Councillors taking part last week included Green Street Community Neighbourhood Lead Hanif Abdulmuhit, Tahmina 
Rahman, Obaid Khan, and Charity Fiberesima.

The aim of the event was to highlight the growing problem of street obstacles including bollards, advertising boards, bins, and cars parked on pavements.

Mohammed Mohsan Ali, who is registered blind, has been campaigning to highlight the dangers of unsafe pedestrian crossings and street obstacles.

He said: “It was good to meet with the councillors and share my experiences with them.

“I think the blindfold walk gave them a better understanding of how street obstacles can cause difficulty for blind or partially sighted people in Newham.”

Statistics revealed by the charity show that a third of blind and partially sighted people across the country had injured themselves when walking around their local areas.

Overall, 95 per cent of people said that they had collided with an obstacle while walking.

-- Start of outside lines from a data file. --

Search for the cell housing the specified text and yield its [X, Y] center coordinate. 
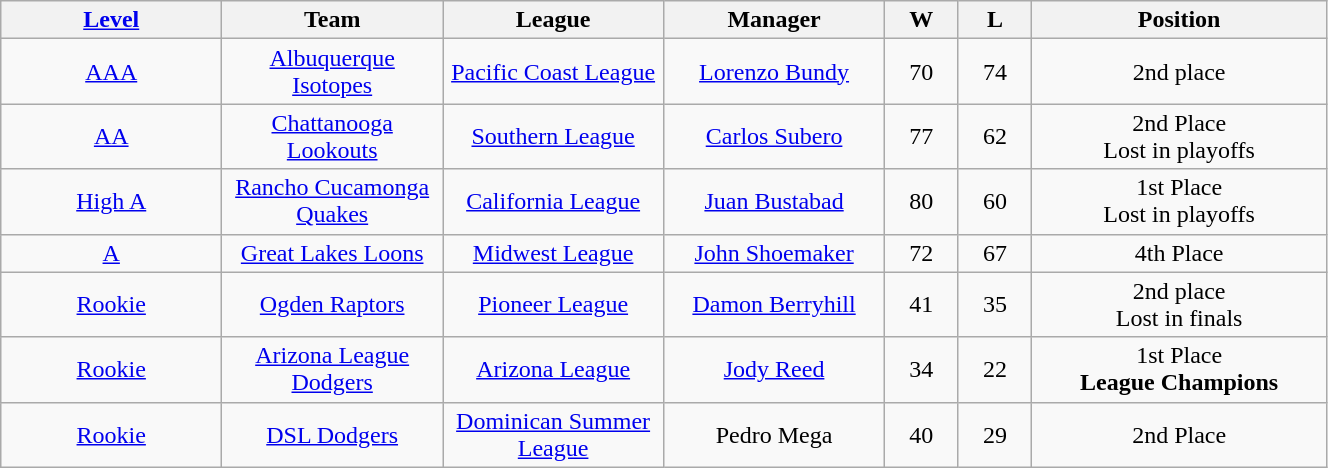
62 [995, 136]
74 [995, 72]
High A [112, 202]
Level [112, 20]
Lorenzo Bundy [774, 72]
1st Place League Champions [1180, 370]
Carlos Subero [774, 136]
Midwest League [554, 253]
22 [995, 370]
70 [922, 72]
Manager [774, 20]
Position [1180, 20]
AA [112, 136]
League [554, 20]
Pioneer League [554, 304]
Dominican Summer League [554, 434]
Chattanooga Lookouts [332, 136]
Jody Reed [774, 370]
John Shoemaker [774, 253]
Pedro Mega [774, 434]
L [995, 20]
2nd place [1180, 72]
Arizona League [554, 370]
2nd Place [1180, 434]
Ogden Raptors [332, 304]
Juan Bustabad [774, 202]
4th Place [1180, 253]
2nd place Lost in finals [1180, 304]
72 [922, 253]
W [922, 20]
60 [995, 202]
80 [922, 202]
A [112, 253]
Albuquerque Isotopes [332, 72]
AAA [112, 72]
41 [922, 304]
DSL Dodgers [332, 434]
34 [922, 370]
29 [995, 434]
Great Lakes Loons [332, 253]
40 [922, 434]
1st PlaceLost in playoffs [1180, 202]
Arizona League Dodgers [332, 370]
35 [995, 304]
Southern League [554, 136]
Team [332, 20]
Rancho Cucamonga Quakes [332, 202]
Damon Berryhill [774, 304]
Pacific Coast League [554, 72]
67 [995, 253]
California League [554, 202]
2nd PlaceLost in playoffs [1180, 136]
77 [922, 136]
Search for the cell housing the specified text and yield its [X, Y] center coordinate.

RNIB’s chief executive Lesley-Anne Alexander CBE said: “If decision makers understand how blind and partially sighted people navigate the streets, and take that into consideration, they could help tackle one of the biggest barriers faced today by people with sight loss.

“We hope these events will encourage local authorities to engage with blind and partially sighted people in their area and develop a street charter that puts a clear highway policy at the heart of it.”

RNIB has produced a Street Charter toolkit, collaborating with blind people on what changes they want to see in their local areas.

A spokeswoman said: “Each charter can be based on local needs such as focusing on banning advertising boards, or cracking down on pavement parking, or removing unnecessary street furniture.”